Since the time I first sat beneath this tree near the end of my teenage years, I have sat in countless places: beneath trees bodhi trees in Nepal, olive trees in Greece, aspen trees in the Rockies, mango trees in Bali, maple trees in Japan, cedar trees in Italy... I sat on every kind of vehicle from bicycle rickshaws to camels to private jets. I have sat huddled in packed, suffocating trains in India and ridden subways in New York alone in the middle of the night. I sat at rickety and splendid tables. I sat at make-shift and ornate desks. I sat on broken down and finely maintained benches in wastelands and wonderlands. I sat on meditation cushions and on the hot seats of judgmental scrutiny. I sat in crowded stadiums of screaming fans and alone in silent deserts... Like you, I've sat in a lot of places.
In the four decades since I first sat beneath this tree on the mountain, nothing there seems to have changed.

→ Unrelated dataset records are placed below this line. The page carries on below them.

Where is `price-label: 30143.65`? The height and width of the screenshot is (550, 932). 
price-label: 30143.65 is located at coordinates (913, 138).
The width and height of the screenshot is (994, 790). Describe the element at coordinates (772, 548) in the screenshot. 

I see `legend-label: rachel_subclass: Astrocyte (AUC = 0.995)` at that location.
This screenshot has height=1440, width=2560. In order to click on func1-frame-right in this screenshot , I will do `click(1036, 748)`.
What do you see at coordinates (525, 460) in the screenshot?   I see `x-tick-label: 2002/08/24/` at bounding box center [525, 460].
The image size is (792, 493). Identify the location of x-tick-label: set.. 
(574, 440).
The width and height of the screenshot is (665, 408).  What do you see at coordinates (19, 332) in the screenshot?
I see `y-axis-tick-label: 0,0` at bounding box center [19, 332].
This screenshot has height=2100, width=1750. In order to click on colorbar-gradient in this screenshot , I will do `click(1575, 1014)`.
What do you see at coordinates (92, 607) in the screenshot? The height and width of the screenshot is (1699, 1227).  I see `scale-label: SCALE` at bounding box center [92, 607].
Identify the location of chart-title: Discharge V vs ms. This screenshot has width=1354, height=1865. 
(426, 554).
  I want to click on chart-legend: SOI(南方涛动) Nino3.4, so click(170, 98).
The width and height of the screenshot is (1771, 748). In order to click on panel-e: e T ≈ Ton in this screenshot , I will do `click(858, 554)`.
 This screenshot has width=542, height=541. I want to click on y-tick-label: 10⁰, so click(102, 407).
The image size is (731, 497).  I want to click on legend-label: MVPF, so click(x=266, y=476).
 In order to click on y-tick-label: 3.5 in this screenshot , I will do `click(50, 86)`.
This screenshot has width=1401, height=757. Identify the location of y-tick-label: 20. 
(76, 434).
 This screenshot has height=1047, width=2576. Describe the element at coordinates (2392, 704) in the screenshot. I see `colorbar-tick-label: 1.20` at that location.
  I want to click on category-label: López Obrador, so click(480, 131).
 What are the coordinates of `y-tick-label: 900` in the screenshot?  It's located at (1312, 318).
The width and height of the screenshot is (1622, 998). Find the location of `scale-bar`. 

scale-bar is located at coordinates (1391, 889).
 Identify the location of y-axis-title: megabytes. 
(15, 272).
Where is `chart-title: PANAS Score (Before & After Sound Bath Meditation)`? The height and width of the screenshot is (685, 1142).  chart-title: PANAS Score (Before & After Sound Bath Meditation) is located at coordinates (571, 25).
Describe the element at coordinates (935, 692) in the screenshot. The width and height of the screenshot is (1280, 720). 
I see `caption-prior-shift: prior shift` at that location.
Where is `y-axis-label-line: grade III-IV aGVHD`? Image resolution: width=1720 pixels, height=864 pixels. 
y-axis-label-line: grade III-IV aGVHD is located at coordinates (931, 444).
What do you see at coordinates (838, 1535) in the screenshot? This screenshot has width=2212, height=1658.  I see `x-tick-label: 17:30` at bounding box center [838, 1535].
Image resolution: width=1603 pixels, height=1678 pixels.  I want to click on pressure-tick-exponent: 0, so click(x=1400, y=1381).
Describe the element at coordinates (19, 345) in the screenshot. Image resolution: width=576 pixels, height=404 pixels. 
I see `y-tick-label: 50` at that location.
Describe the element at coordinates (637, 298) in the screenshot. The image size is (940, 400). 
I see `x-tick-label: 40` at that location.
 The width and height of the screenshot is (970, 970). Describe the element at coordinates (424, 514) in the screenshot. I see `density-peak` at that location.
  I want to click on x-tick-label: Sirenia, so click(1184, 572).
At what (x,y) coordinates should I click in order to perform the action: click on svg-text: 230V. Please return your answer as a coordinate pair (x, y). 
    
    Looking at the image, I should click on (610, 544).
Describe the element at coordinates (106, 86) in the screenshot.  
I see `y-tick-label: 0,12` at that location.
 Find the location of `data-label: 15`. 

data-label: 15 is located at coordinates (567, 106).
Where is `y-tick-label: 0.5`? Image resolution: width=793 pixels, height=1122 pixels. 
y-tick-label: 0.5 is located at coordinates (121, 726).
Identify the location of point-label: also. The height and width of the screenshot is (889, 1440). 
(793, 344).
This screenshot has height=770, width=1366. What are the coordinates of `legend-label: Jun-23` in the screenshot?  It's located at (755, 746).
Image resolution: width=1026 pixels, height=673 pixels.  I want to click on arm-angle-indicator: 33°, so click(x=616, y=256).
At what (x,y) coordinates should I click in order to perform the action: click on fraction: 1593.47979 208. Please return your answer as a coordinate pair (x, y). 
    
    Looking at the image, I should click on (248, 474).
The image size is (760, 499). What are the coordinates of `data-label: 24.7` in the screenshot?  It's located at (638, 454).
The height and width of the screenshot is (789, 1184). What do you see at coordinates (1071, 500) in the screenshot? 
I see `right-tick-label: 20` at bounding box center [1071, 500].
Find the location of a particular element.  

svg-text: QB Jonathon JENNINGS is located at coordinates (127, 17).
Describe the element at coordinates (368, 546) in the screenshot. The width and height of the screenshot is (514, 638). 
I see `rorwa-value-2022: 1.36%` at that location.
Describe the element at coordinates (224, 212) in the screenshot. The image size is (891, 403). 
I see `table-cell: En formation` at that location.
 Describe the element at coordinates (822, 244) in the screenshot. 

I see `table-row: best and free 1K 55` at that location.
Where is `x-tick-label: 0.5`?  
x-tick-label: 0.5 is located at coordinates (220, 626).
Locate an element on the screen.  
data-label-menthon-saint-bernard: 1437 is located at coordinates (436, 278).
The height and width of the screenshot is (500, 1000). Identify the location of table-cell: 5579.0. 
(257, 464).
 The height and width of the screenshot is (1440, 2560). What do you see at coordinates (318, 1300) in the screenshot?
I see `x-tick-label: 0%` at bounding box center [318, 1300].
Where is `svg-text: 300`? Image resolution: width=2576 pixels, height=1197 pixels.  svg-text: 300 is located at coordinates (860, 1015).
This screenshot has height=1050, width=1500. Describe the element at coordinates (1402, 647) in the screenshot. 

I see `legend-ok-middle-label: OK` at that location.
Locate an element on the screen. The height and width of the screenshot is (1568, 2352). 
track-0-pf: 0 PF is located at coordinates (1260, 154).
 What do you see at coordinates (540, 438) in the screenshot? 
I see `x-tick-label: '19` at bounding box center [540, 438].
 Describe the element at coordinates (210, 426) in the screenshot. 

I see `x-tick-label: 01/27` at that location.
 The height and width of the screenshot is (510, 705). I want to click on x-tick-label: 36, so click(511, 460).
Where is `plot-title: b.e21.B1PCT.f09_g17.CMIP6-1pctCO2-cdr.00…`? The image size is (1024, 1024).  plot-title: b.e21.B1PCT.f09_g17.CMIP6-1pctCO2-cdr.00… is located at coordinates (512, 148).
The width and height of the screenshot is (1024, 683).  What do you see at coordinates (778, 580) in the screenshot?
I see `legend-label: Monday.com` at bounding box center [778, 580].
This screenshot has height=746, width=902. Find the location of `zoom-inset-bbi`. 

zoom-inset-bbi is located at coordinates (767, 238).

The tree seems, miraculously, to have remained the same size. The steep, slope of the mountain undulates alone the same ridges and creases. The ocean stretches to the same infinity. The hawks soar along the same currents of air.
Sitting beneath the tree, I see through all the masks and costumes I've worn and through the stage sets I've inhabited. I sense the silent awareness that peered through my eyes when I was five years old, when I was 19, 40 and now. On the stone beneath this tree I enter that which was never born and that which will never die. I remember the genuine me.